Campo Imperatore, riparte la funivia

25 Maggio 2021

Pignatelli: «I nostri impianti costantemente monitorati. La strage in Piemonte? In 35 anni mai vista una cosa così»

L’AQUILA. Il primo giugno tornerà in funzione la funivia di Fonte Cerreto, chiusa dal 14 maggio per i lavori di ordinaria manutenzione. Dal mese di luglio riparte anche la seggiovia delle Fontari. Il Gran Sasso è pronto all’avvio della stagione estiva, che lo scorso anno ha fatto registrare un boom di presenze, con oltre 100 mila visitatori, dopo la lunga pausa del lockdown legato alla pandemia. La tragedia accaduta in Piemonte, con la morte di 14 persone causata dalla caduta di una cabina della funivia Mottarone-Stresa, ha acceso l’attenzione sulla sicurezza degli impianti di risalita e sui controlli che vengono effettuati periodicamente. L’amministratore unico del Centro turistico del Gran Sasso, Dino Pignatelli, che lavora nel settore da 35 anni, parla di «un incidente mai visto nella mia lunga attività» e spiega come per ogni struttura sia previsto un piano di controlli sistematici. «Gli impianti a fune», sottolinea Pignatelli, «sono tra i mezzi di trasporto più sicuri».
FUNIVIA FONTE CERRETO. La funivia che collega Fonte Cerreto a Campo Imperatore, coprendo una distanza di 3 chilometri, viene utilizzata anche d’estate – lo scorso anno a luglio e agosto si sono registrati 20 mila passaggi – ed è attualmente ferma per la manutenzione.
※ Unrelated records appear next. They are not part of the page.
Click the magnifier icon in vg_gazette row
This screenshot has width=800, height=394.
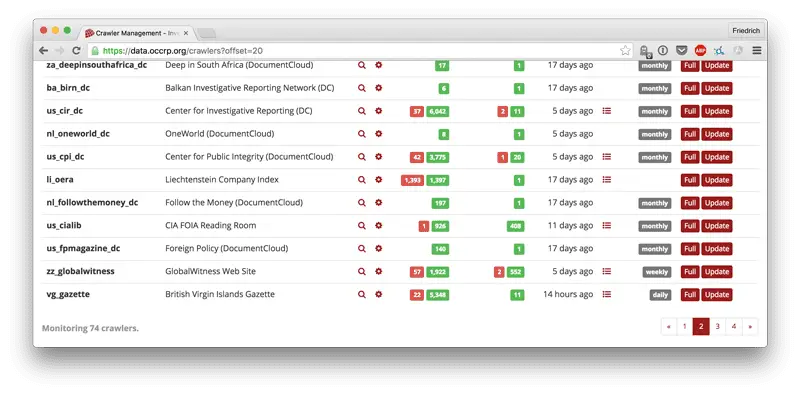pyautogui.click(x=362, y=294)
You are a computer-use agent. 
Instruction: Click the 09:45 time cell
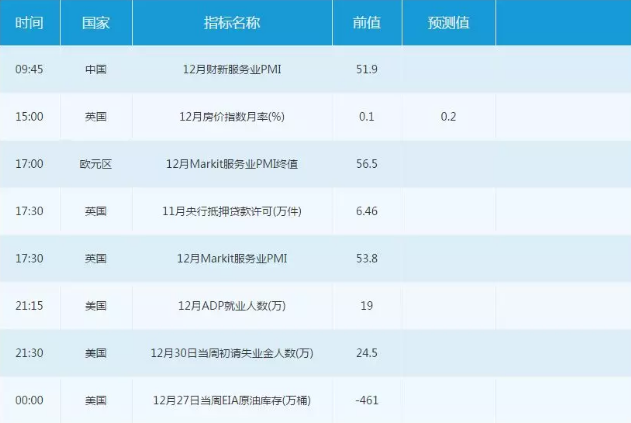pos(29,70)
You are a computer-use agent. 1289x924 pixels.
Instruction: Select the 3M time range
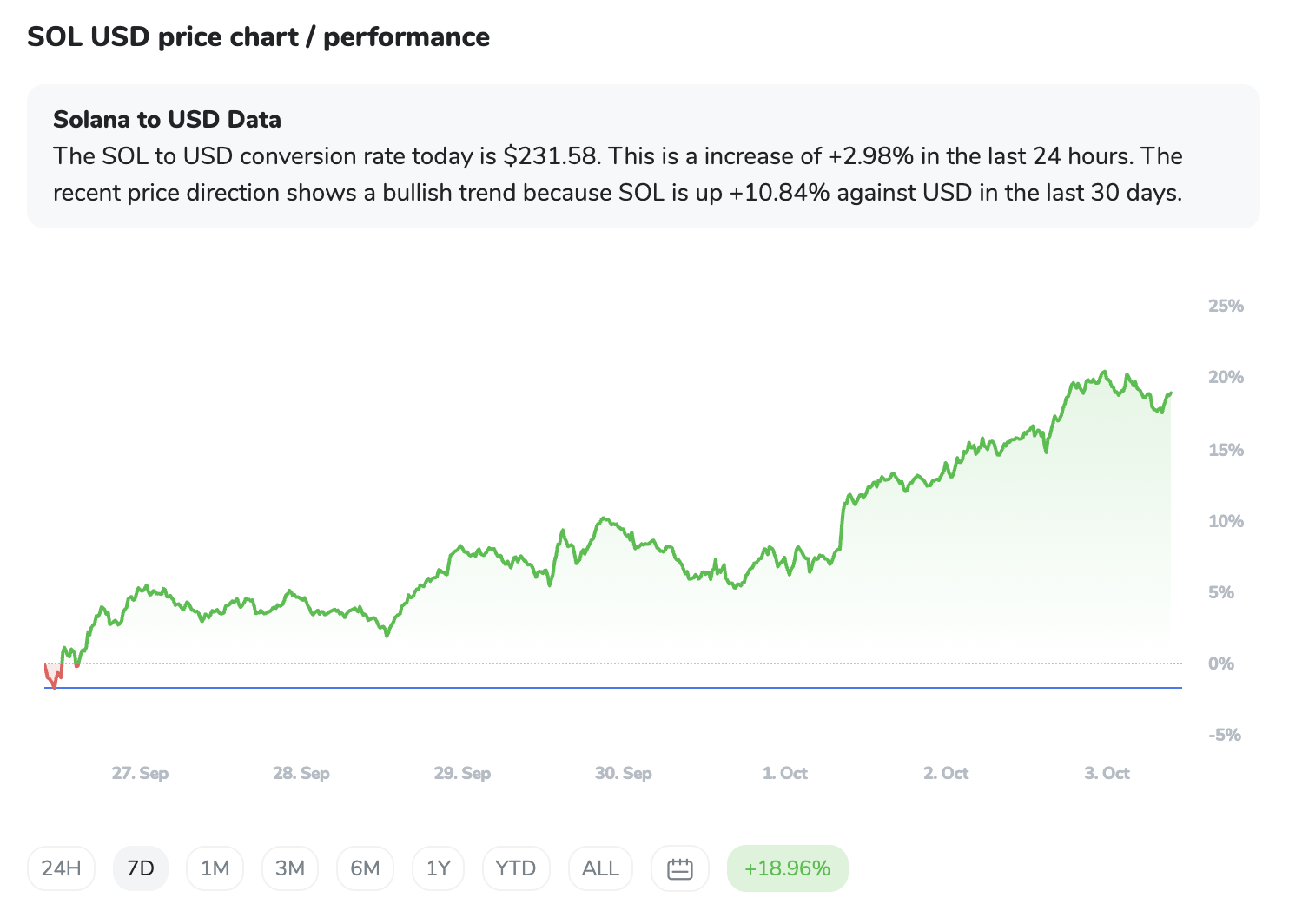[290, 868]
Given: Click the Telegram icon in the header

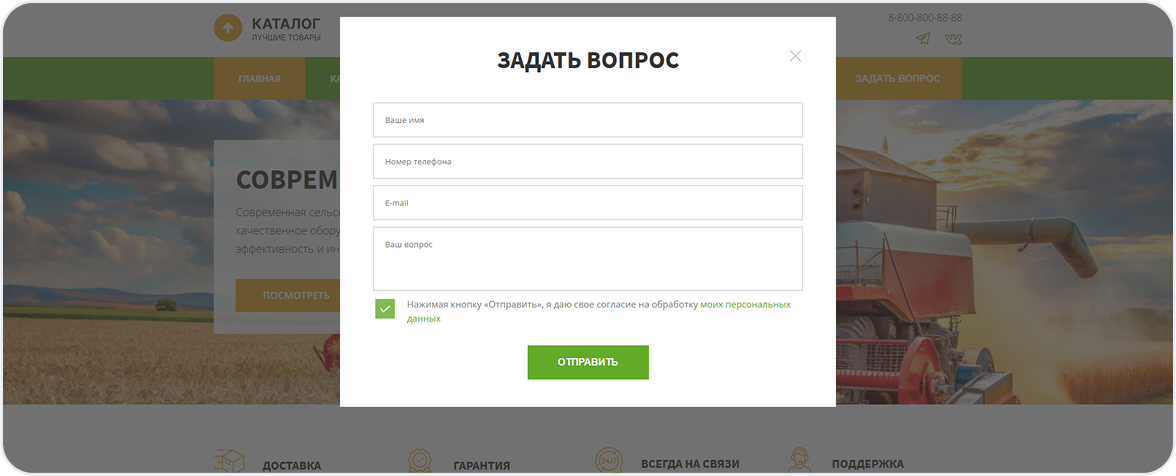Looking at the screenshot, I should (x=922, y=39).

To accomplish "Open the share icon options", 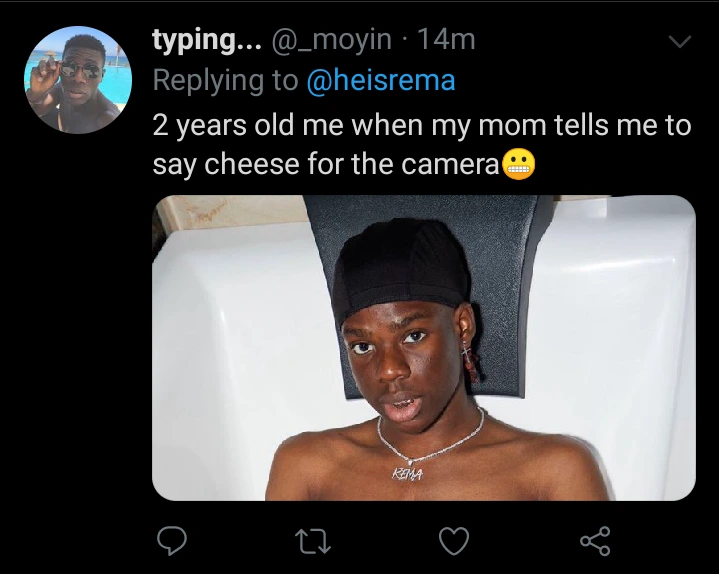I will pyautogui.click(x=595, y=541).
La riapertura avverrà il prossimo primo giugno, nel rispetto delle misure di sicurezza anti Covid. «Alla funivia di Fonte Cerreto sono praticamente ultimati gli interventi di ordinaria manutenzione», dice Pignatelli, «che vengono eseguiti sempre prima del ritorno in funzione dell’impianto. E cinque anni fa sono stati eseguiti i lavori di revisione generale».
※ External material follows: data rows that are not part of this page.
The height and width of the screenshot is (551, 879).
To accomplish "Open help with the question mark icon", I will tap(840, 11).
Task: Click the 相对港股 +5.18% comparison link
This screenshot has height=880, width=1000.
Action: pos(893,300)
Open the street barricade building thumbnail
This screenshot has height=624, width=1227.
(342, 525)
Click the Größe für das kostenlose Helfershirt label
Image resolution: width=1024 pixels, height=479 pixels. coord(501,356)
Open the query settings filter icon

SEGGIOVIA FONTARI. Anche la nuova seggiovia esaposto inaugurata nel 2018 sarà riattivata a partire dal mese di luglio e i lavori di manutenzione sono in corso. L’anno passato circa 10 mila persone ne hanno usufruito per raggiungere Campo Imperatore dopo aver lasciato l’auto in sosta alla base dell’impianto. Questo per regolamentare gli accessi in quota, dove il parcheggio a pagamento ha ospitato nei mesi estivi più di 13 mila vetture, tra auto, moto e camper.
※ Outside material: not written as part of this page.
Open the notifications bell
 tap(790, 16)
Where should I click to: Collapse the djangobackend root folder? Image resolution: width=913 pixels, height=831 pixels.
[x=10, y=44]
CONTROLLI SUGLI IMPIANTI. Ad occuparsi del controllo pubblico sugli impianti di risalita è il governo, attraverso l’Ustif, l’Ufficio speciale trasporti a impianti fissi, organo del ministero delle Infrastrutture e dei trasporti. La normativa italiana in materia viene considerata la più stringente in Europa e l’Italia è l’unico paese al mondo ad aver imposto per legge la figura del “direttore d’esercizio”, uno per ogni impianto, che tiene sotto controllo l’infrastruttura per tutta la durata della stagione. «Secondo il piano dei cosiddetti controlli non distruttivi», spiega Pignatelli, «per gli impianti a fune è prevista ogni 5 anni la revisione speciale e ogni 20 quella generale, dedicata anche agli adeguamenti normativi. Inoltre, vanno effettuate verifiche giornaliere sul corretto funzionamento, oltre a quelle stagionali. In base ai protocolli di sicurezza si effettuano anche prove che simulano incidenti, per scongiurare imprevisti. Per questo», conclude Pignatelli, «l’incidente accaduto in Piemonte è un evento eccezionale, mai vista una cosa del genere in 35 anni di lavoro».